Nuclear fusion is an attractive way to create energy. It generates hardly any waste, doesn't pollute the planet and takes advantage of elements that we have plenty of. But fusion takes a lot of work and the energy payout isn't yet at the level that makes it suitable for producing power. But researchers at MIT have developed a new fusion recipe that boosts energy production by ten-fold.

Previously, the group was using a method that required two types of ions -- deuterium and hydrogen -- with deuterium making up around 95 percent of the mixture. With the ions contained in a fusion reactor called a tokamak, radio waves tuned to target only the less abundant hydrogen ions were used to heat them up. With all of the energy of the waves focused on just the hydrogen ions, the ions were able to reach very high energy levels, causing them to slam into the deuterium ions and generate heat and power through the resulting fusion reaction.

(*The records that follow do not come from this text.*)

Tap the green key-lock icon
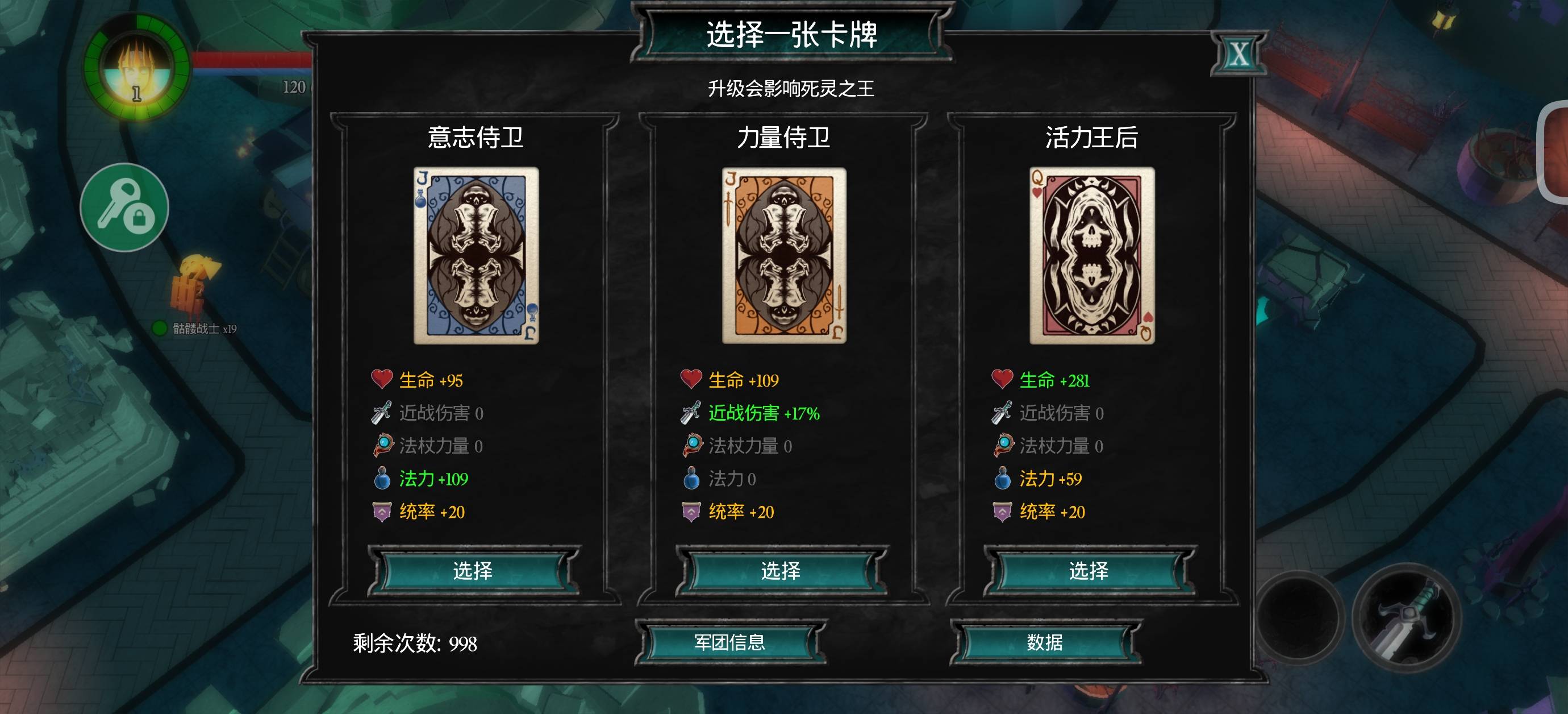1568x714 pixels. click(125, 207)
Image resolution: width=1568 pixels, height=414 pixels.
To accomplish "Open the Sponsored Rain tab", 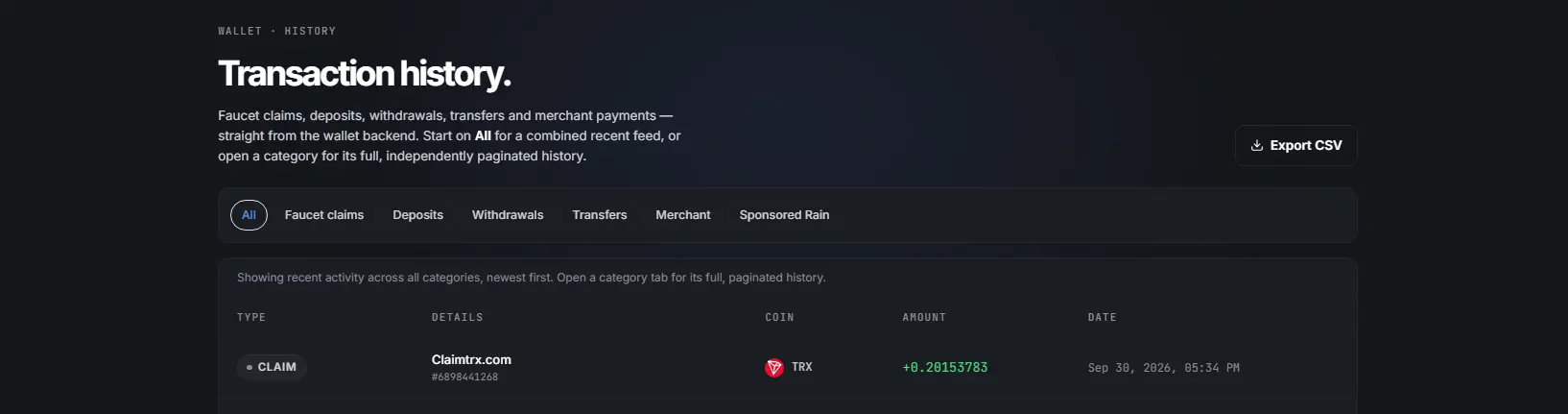I will coord(784,215).
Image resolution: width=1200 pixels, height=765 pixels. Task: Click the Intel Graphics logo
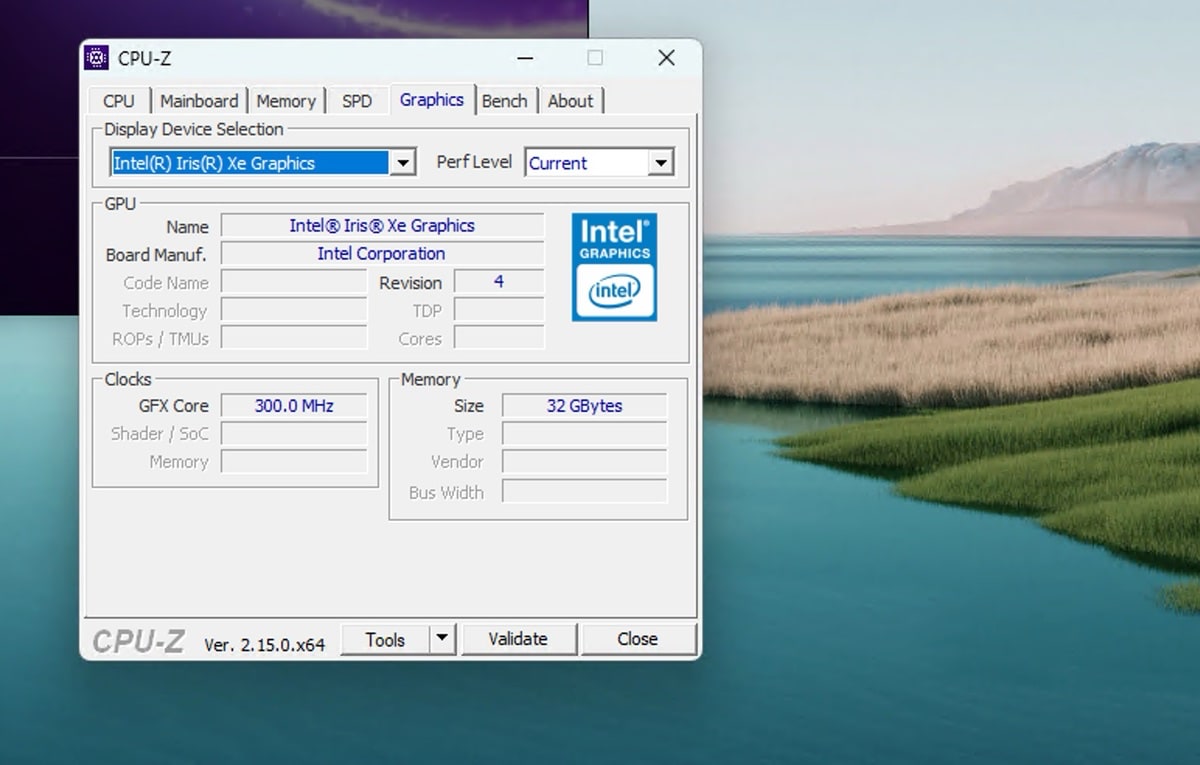pyautogui.click(x=614, y=267)
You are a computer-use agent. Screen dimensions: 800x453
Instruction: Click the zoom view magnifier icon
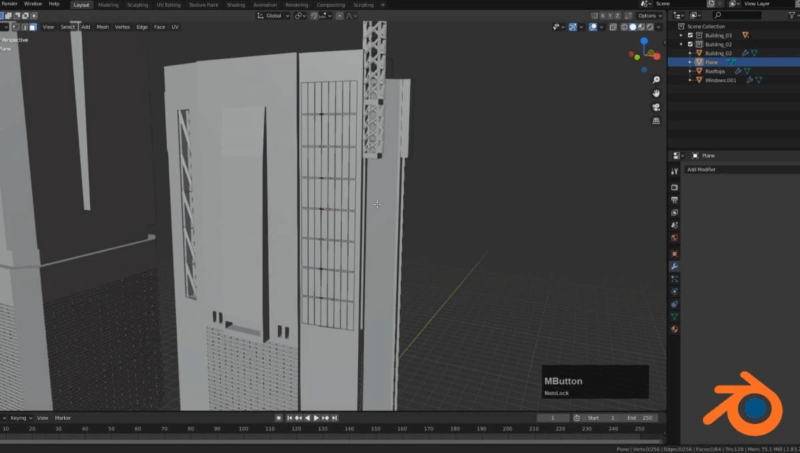(x=656, y=78)
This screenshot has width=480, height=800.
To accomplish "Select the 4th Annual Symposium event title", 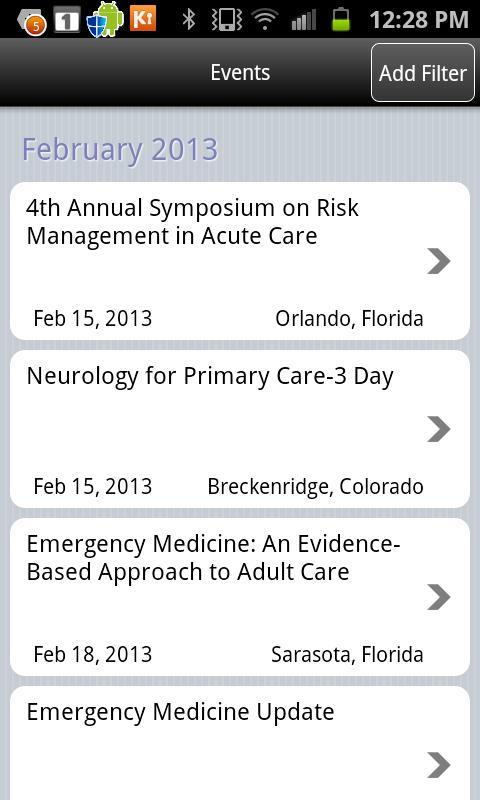I will pos(192,222).
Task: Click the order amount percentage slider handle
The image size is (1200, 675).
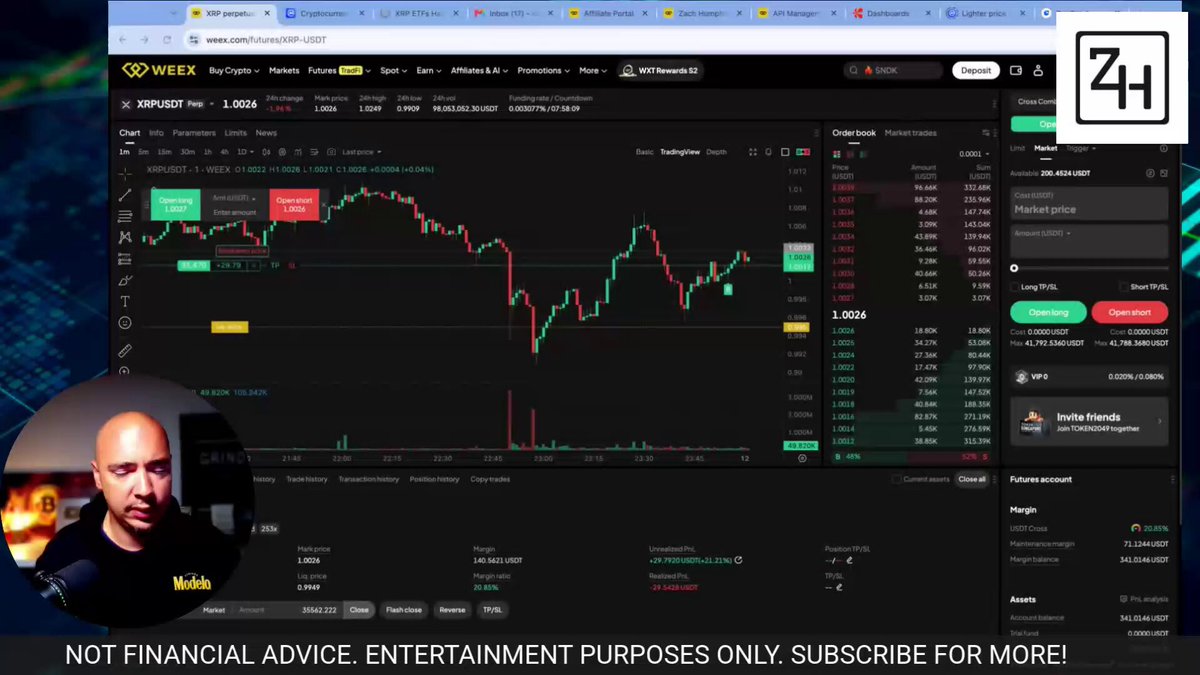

However, the researchers decided to try out a three ion solution, adding helium-3 ions at very small amounts into the mix. And when the waves were trained on to the few helium-3 ions, the ions were able to achieve energy levels that have only been generated in full, activated fusion reactors, not small experimental reactors like the one being used at MIT.

The results were so promising that researchers at Europe's largest nuclear fusion device, the UK's Joint European Torus, decided to try the method out themselves. They replicated the results successfully and the two groups were able to focus on and measure two different properties of the particles undergoing the reaction, meaning the two were able to get a fuller picture of how the experiment was working than either could have separately. "The fact that we had a basic theory realized on two different devices on two continents came together to produce a strong paper," John Wright, a researcher with the project, said in a statement.

The results paint an encouraging outlook for the future of nuclear fusion as a power generator and the method could also help researchers looking to better understand solar flares, which result from a similar process. The research was recently published in Nature Physics.